Given entries:
────────────────
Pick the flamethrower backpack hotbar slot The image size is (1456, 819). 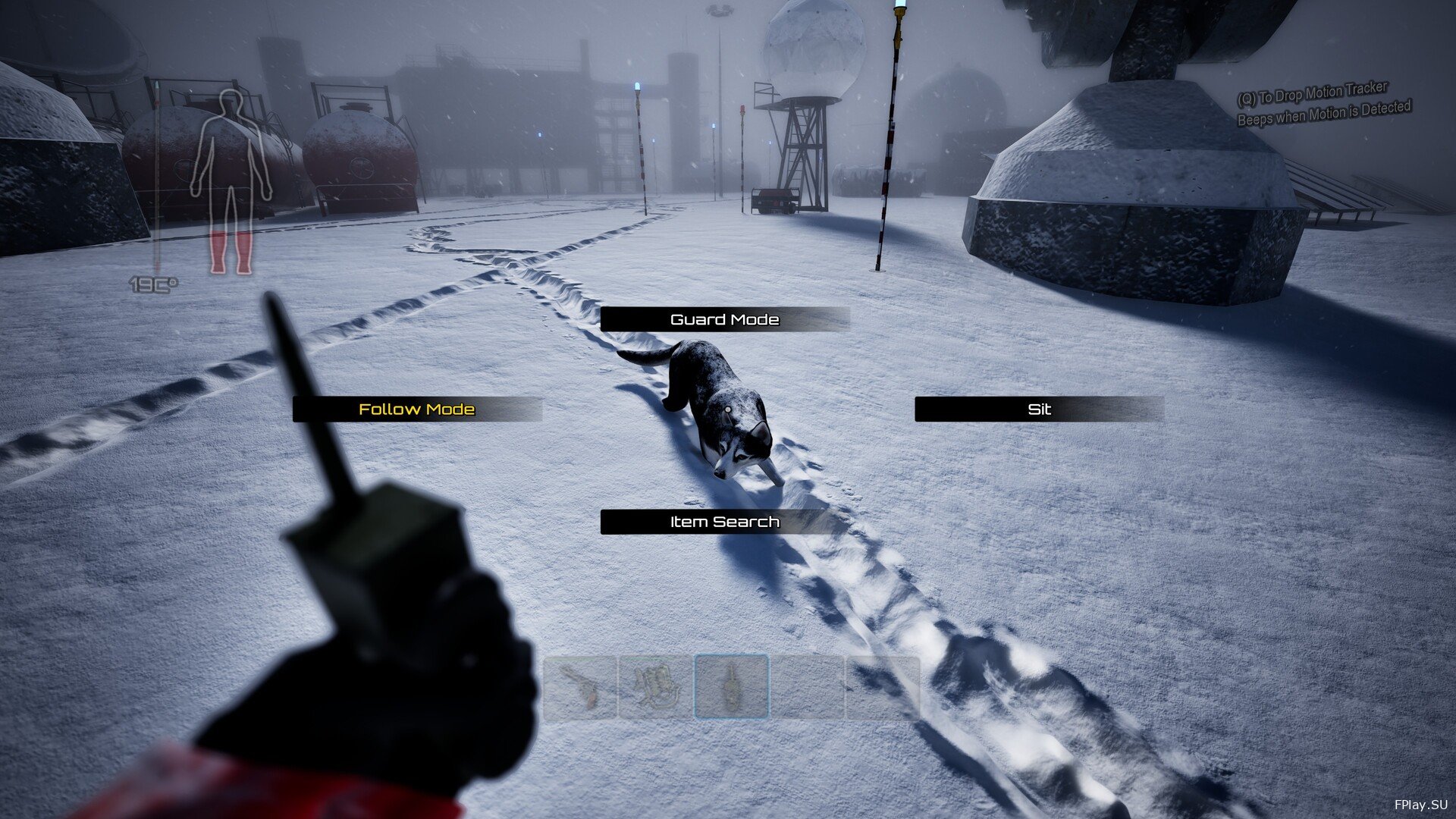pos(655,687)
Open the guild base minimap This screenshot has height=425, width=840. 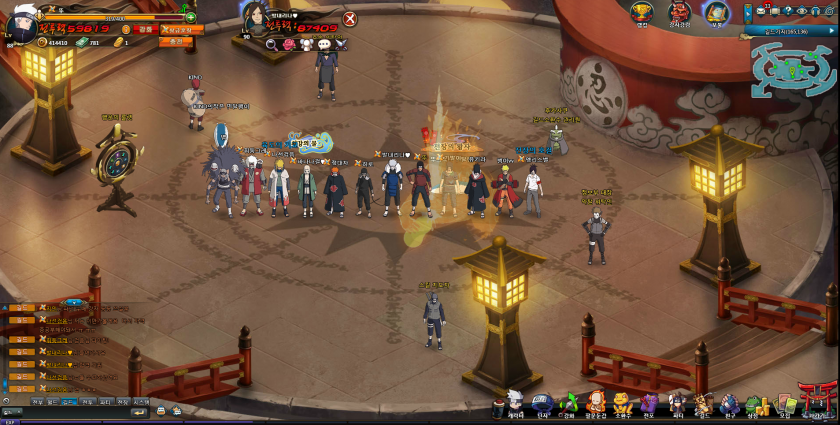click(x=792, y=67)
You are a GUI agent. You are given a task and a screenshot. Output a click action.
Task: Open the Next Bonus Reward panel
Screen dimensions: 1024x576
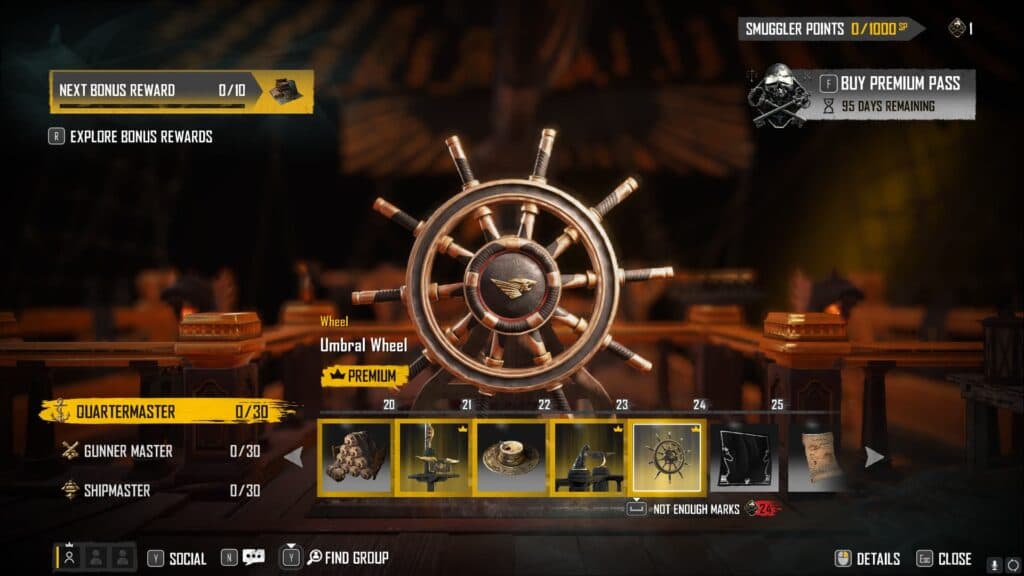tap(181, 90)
────────────────
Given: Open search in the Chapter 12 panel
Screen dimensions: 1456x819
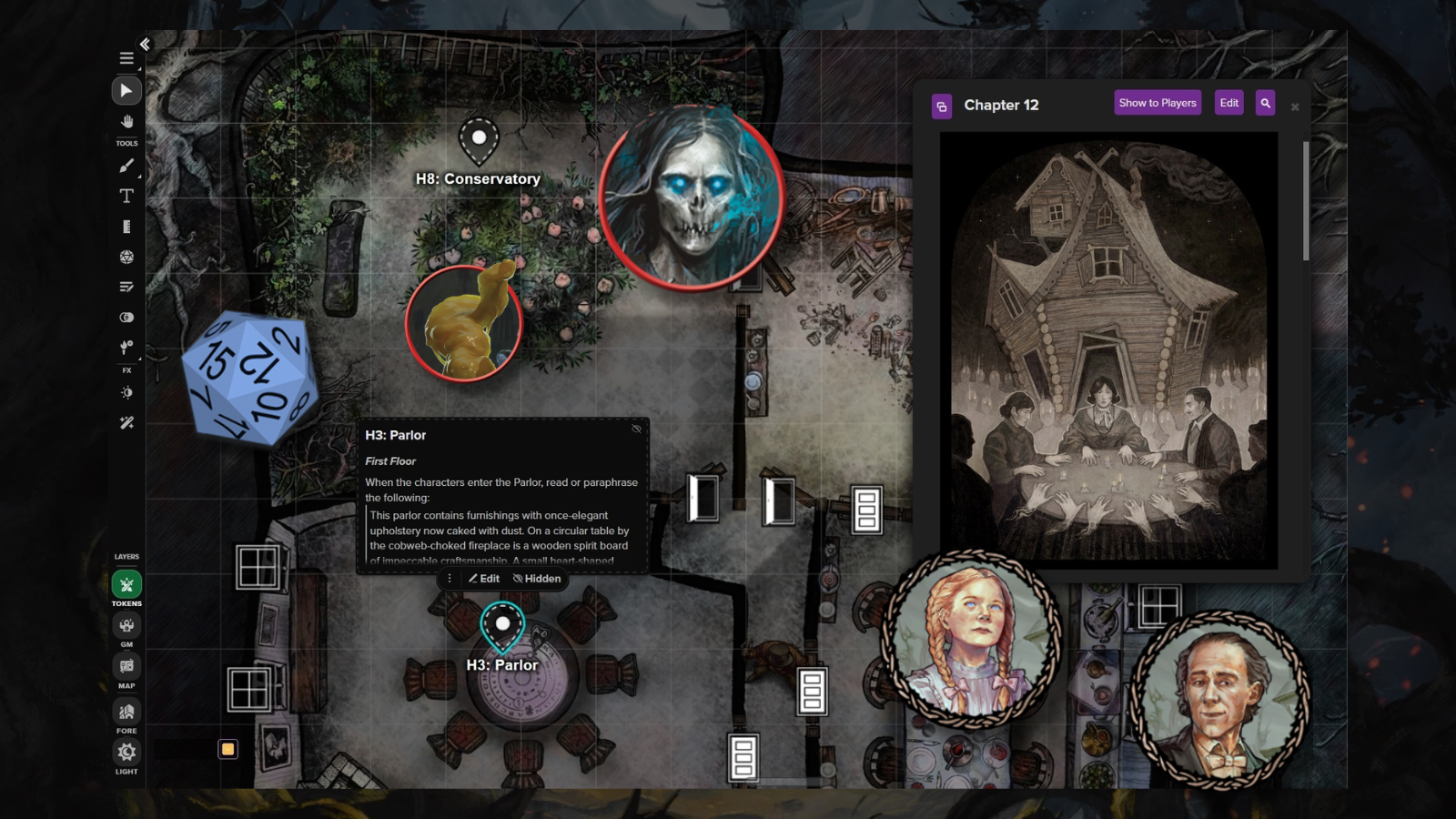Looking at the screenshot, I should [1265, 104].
────────────────
Exercise: Which lines run from the one containing "You are a GUI" down to the one containing "tap(181, 90)"? Retype them in full, both ends included, and leave the pictures out.

Written response:
You are a GUI agent. You are given a task and a screenshot. Output a click action.
Task: Open the Next Bonus Reward panel
Screen dimensions: 1024x576
tap(181, 90)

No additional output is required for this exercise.